The bus. That’s where she would be. That was her hideout.
I tucked the Milo tin under one arm and walked along the side of the creek for a while. Then I took the short cut through Dead Cow Clearing. I reached the fence of the wrecker’s yard and peered in. There it was. A rusting hulk right in the middle of the yard. Broken windows. Grass sprouting out of the petrol cap. Not a speck of paint left. A tree growing right through the bonnet. And the whole thing leaning drunkenly to one side.
The bus had carried its last passenger, that was one thing for sure.
Last passenger. What was I thinking about? I was the last passenger. I had my crook leg to remind me of that.
I climbed through Dawn’s secret hole in the bent iron fence. ‘I know you’re in there, Dawn,’ I said under my breath.
Inside the yard I crept past the remains of a ’68 Ford and round a pile of dented hub caps. I didn’t want Dawn to hear me so I picked my way-forward carefully.
I reached the bus and hopped quietly onto the first step. I stopped. I didn’t want to go in. I’d been on that bus when it crashed. That terrible crash that I still couldn’t remember anything about. But there was no time for that now.
‘Gotcha.’ I jumped up the next two broken steps into the back of the bus.
Dawn was sitting in the driver’s seat with tears in her eyes. ‘You,’ she spat out. ‘Worm Boy. Where’s your rotten apple-man?’
She shouldn’t have said that. Like I was feeling a bit sorry for her sitting in the very seat where her mother had drowned. But when she rubbished my apple-man I could feel my face burning with anger.

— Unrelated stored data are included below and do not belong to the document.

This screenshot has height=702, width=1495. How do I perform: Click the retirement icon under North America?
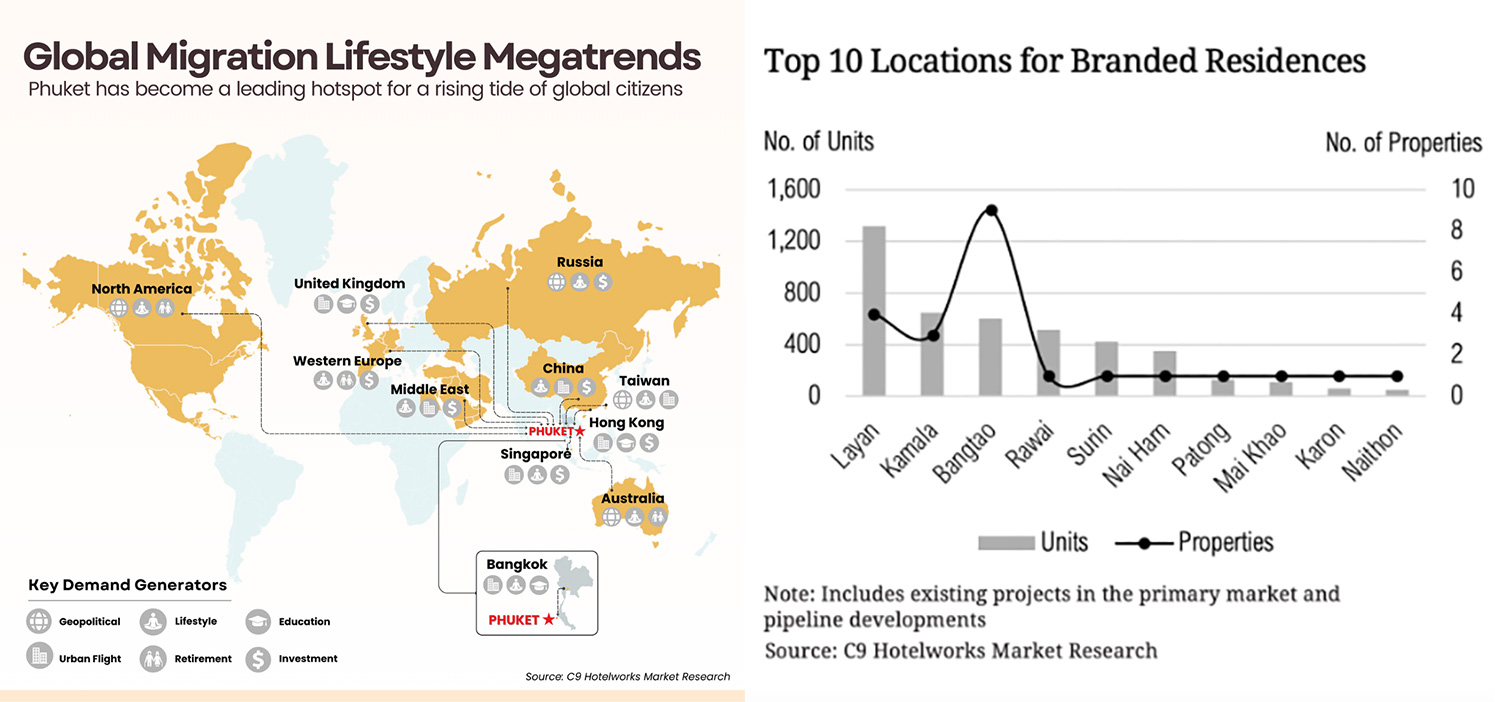point(165,308)
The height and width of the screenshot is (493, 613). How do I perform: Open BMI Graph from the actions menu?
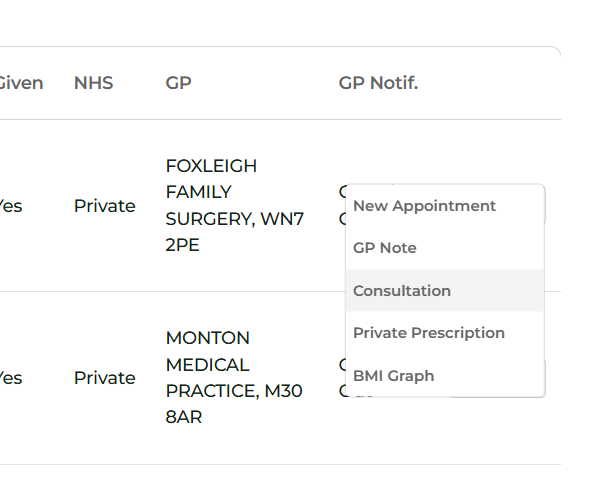[394, 376]
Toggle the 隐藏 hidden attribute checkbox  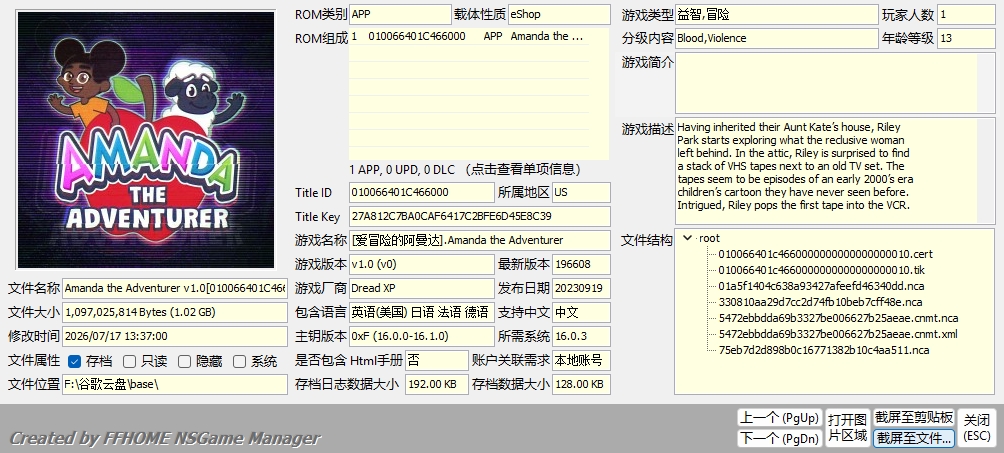coord(184,361)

‘My Dad gave me that apple-man,’ I yelled. ‘Don’t you – ’
She wouldn’t even let me finish. ‘Your dad, your dad. Don’t give me that. Where is he then? What sort of dad goes off and never writes? Never sends a present. Not even a Christmas card. My dad gives you stuff all the time. The only thing you’ve ever got from yours is a rotten apple.’
I ran down the aisle between the sagging seats and put my face up close to Dawn’s. I shouldn’t have said what I did. Not when she was sitting right where it happened. But I was really mad. ‘What about your mum?’ I yelled. ‘She wanted to get away from you so bad that she drove the bus off the cliff into the river and drowned. And nearly killed me too.’
Dawn just about exploded. I had really pressed the right buttons. She jumped out of her seat and shoved me onto the floor. The Milo tin rolled down the aisle and the lid popped off. My little apple-man spilled out and lay there like a wizened corpse.
Dawn sat on my chest and pinned my arms to the ground with her knees. I couldn’t move. I could hardly breathe. She was much stronger than me. And she knew it.
‘I’m going to get your rotten apple-man,’ she said. ‘And flush it down the dunny.’
I squirmed and heaved but I just couldn’t move her. If she wanted to, she could do whatever she liked. I knew that if she ran off with him, I’d never catch her. She was just too fast. It would be the last I’d see of my apple-man.
It’s amazing how they make those little apple faces. They get an extra-big apple and let it slowly shrivel up so that it’s all wrinkled and dry. Then they sew it so that it has little eyes and a mouth and a chin. They make a wooden body and, hey presto – a great little troll with an ugly face.
‘Don’t touch it,’ I screamed. ‘I’ll kill you.’ I bucked like a horse but she just pressed down harder with her knees.
‘It’s got worms,’ she said. ‘Horrible little slobberers.’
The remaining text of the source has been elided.